Los primeros síntomas de un sollozo descomunal hincharon el pecho de Arriane al ver que Tess no contestaba. Tal era la vergüenza que sentía que dio media vuelta y echó a correr por el prado. Siguió el curso del río y subió por la suave loma verde de la margen occidental de la granja. Pisoteó el jardín de hierbas aromáticas de la señora, incapaz de ver el tomillo entre las lágrimas. Oía a Tess correr tras ella, sus pasos livianos se iban acercando. Pero no se detuvo hasta llegar a la puerta del viejo granero donde a la mañana siguiente se levantaría antes del alba para ordeñar las vacas.

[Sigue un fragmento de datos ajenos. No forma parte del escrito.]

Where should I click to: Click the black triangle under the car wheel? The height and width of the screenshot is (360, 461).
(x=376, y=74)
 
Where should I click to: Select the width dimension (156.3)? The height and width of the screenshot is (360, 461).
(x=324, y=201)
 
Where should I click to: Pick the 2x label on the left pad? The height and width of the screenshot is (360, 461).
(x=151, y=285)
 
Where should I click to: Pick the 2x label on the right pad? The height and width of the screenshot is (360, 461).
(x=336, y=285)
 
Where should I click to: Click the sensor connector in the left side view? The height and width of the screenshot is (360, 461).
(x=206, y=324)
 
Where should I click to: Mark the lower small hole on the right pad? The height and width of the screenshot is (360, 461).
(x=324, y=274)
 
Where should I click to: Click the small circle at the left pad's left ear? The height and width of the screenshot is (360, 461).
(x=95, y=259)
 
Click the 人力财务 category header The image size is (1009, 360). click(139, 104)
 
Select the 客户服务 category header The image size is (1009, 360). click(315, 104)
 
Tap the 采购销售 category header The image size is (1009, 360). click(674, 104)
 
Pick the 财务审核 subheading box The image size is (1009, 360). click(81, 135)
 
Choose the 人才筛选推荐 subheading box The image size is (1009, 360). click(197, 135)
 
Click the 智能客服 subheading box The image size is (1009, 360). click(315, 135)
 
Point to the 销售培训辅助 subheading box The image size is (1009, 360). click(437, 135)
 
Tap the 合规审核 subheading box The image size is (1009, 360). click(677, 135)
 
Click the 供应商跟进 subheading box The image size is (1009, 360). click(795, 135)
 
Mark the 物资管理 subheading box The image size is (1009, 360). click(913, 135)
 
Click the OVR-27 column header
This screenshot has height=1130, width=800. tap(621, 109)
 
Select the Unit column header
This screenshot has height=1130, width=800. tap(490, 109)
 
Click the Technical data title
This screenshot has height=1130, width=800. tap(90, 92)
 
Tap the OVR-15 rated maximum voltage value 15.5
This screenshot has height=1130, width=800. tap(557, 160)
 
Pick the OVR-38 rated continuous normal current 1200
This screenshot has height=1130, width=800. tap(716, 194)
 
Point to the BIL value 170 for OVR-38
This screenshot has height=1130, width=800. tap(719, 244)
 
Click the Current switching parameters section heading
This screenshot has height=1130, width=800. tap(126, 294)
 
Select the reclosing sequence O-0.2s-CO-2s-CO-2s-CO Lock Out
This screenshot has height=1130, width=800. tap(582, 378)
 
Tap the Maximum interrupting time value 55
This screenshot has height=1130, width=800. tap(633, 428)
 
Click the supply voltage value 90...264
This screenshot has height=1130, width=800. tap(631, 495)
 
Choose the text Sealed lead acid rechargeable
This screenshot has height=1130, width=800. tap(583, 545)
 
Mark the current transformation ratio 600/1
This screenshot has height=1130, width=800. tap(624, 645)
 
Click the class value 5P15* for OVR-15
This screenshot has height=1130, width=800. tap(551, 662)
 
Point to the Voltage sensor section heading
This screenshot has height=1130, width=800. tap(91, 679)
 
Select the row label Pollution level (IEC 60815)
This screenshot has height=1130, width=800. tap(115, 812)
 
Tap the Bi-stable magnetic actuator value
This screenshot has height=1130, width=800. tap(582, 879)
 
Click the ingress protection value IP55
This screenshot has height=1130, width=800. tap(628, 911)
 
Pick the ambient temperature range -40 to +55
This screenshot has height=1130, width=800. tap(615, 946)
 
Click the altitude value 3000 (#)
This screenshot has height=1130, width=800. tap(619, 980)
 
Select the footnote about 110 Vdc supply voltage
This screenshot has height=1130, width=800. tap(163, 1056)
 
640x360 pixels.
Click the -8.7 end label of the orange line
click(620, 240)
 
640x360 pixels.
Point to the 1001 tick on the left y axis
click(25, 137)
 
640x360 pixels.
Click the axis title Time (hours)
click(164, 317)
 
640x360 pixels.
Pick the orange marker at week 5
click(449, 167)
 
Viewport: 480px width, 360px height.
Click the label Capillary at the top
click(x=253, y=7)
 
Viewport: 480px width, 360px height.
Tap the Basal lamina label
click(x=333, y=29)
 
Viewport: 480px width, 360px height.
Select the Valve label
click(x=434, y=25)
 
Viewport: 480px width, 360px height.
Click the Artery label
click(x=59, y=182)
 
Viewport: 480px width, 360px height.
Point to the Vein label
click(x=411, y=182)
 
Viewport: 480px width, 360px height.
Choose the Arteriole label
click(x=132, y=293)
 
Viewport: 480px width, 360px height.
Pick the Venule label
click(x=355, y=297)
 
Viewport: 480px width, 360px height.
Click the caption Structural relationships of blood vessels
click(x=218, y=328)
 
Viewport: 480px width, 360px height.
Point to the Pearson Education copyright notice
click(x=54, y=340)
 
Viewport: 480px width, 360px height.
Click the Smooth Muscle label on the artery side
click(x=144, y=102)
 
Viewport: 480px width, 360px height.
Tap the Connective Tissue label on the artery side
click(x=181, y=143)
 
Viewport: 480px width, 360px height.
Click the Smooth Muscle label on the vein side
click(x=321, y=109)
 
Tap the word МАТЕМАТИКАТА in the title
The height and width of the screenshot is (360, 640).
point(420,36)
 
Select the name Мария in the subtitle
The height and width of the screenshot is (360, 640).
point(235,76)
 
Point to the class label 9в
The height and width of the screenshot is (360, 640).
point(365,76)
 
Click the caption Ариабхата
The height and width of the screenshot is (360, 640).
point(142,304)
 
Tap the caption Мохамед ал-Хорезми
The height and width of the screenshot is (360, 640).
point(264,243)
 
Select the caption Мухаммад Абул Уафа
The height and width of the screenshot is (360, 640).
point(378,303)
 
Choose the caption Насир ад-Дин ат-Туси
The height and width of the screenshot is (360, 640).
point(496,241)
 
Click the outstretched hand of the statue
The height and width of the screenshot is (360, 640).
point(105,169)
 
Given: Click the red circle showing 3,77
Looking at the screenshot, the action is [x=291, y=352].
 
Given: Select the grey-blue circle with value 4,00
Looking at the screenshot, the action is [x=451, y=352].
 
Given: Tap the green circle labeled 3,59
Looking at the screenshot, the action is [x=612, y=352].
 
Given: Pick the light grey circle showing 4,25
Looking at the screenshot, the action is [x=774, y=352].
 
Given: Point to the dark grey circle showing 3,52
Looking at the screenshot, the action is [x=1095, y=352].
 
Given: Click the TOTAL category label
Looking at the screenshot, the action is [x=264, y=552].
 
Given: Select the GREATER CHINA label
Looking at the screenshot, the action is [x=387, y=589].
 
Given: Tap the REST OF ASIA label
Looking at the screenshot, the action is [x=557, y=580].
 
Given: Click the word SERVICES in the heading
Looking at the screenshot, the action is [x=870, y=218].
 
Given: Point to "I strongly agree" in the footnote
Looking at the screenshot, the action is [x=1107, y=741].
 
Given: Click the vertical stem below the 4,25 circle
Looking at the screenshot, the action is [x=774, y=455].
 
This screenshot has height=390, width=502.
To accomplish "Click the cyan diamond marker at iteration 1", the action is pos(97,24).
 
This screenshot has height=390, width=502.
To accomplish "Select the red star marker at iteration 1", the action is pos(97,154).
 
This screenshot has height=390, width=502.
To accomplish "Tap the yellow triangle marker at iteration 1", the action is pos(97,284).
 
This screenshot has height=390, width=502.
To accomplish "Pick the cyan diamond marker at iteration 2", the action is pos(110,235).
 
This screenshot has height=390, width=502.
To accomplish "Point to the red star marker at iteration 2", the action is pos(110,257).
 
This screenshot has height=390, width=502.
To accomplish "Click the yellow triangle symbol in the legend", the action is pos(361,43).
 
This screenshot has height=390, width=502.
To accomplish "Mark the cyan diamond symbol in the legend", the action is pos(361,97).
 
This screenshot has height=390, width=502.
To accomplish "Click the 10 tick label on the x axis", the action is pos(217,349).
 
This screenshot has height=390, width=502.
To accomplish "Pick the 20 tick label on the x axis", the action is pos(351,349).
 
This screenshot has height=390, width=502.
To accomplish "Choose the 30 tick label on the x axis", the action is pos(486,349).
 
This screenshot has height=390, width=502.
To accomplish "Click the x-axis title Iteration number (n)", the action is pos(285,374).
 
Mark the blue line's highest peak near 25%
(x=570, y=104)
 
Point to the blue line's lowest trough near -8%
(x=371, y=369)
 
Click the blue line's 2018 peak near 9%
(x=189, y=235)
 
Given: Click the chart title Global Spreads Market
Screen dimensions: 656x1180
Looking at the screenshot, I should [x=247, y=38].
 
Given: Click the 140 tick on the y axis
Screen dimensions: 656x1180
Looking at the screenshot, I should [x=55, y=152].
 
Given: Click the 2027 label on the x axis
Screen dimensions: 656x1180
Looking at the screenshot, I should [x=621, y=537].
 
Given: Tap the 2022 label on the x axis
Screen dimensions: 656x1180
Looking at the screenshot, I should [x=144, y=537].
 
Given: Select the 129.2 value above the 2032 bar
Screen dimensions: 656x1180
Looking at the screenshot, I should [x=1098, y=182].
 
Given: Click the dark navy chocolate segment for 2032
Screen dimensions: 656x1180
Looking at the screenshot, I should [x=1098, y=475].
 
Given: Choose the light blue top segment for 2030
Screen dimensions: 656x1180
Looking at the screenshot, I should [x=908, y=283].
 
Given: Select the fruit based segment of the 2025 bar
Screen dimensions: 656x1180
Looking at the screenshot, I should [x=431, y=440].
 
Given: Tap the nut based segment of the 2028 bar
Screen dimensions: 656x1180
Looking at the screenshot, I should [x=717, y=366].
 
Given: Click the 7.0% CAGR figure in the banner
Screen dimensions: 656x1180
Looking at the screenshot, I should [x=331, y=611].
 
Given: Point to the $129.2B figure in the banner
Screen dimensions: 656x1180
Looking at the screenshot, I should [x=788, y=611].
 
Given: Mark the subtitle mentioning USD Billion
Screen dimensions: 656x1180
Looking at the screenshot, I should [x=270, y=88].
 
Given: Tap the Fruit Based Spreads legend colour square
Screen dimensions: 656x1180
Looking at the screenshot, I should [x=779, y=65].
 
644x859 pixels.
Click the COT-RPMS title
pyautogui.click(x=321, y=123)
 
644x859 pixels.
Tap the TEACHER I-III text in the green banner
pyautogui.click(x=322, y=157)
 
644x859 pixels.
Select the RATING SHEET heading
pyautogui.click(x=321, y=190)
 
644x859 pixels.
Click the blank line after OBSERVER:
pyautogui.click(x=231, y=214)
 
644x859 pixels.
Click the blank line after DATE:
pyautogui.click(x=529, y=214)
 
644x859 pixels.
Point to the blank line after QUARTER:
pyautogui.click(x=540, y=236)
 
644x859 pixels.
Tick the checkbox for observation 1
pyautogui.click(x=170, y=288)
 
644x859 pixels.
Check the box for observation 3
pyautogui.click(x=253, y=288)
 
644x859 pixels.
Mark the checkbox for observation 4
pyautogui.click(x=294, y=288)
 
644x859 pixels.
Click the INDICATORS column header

Se lanzó contra la recia pared de madera del granero y cedió a los sollozos.

Tess abrazó a Arriane por detrás y su trenza roja se meció sobre su hombro. Apoyó la cabeza entre las paletillas de Arriane y así estuvieron llorando durante unos minutos.

Cuando Arriane se volvió, apoyando su espalda en la pared del granero, caliente por el sol, Tess le cogió la mano. Sus dedos eran largos, pálidos, delgados; los de Arriane eran diminutos, con las uñas completamente mordidas. Arriane hizo pasar a Tess a través de la puerta abierta de bisagras oxidadas hasta el interior del granero, donde estarían a salvo de las miradas de las otras lecheras, que pronto se reunirían para la cena.

Permanecieron de pie entre el heno y los caballos; unas vacas acurrucadas juntas, que ocupaban un rincón. El olor de los animales lo invadía todo: el almizcle de los caballos, el dulzor plumoso de los pollos, el sudor seco de la piel de las vacas.

—Hay un modo de que estemos juntas —le dijo Tess en voz baja.

—¿Cómo? ¿Piensas desafiarlo?

—No, Arriane. —El demonio negó con la cabeza—. He hecho un juramento. Estoy atada a Lucifer.

Cuando Tess se volvió y asomó la cabeza por la puerta al interminable prado, Arriane vislumbró el tatuaje negro con forma de sol que estropeaba su bonita piel. Era lo único que podía mancillar el cuerpo de un ángel. Cualquier otra mancha, marca o cicatriz desaparecía con el tiempo, salvo las de las alas.

La marca de Lucifer era lo único de Tess que Arriane podía decir que no amaba. Levantó la mano para tocarse la nuca, pálida y sin mancha. Pura.

—Hay otro modo —dijo Tess, arrimándose a Arriane hasta entrelazar sus pies. El amor de Tess olía a jazmines, y ella solía decir que Arriane olía a nata dulce—. Un modo de dejar de vivir así, guardando en secreto lo nuestro.

Tess extendió los brazos y colocó sus manos sobre los hombros de Arriane. Por un momento, Arriane pensó que iban a abrazarse otra vez. Sintió que su cuerpo se rendía, que ansiaba ese abrazo.

En cambio, unos dedos fríos le treparon por la nuca.

—Podrías unirte a mí.

Arriane se apartó bruscamente. La piel se le erizó.

—Sé mi alma gemela, Arriane. Ven y ocupa tu lugar en las filas del Infierno.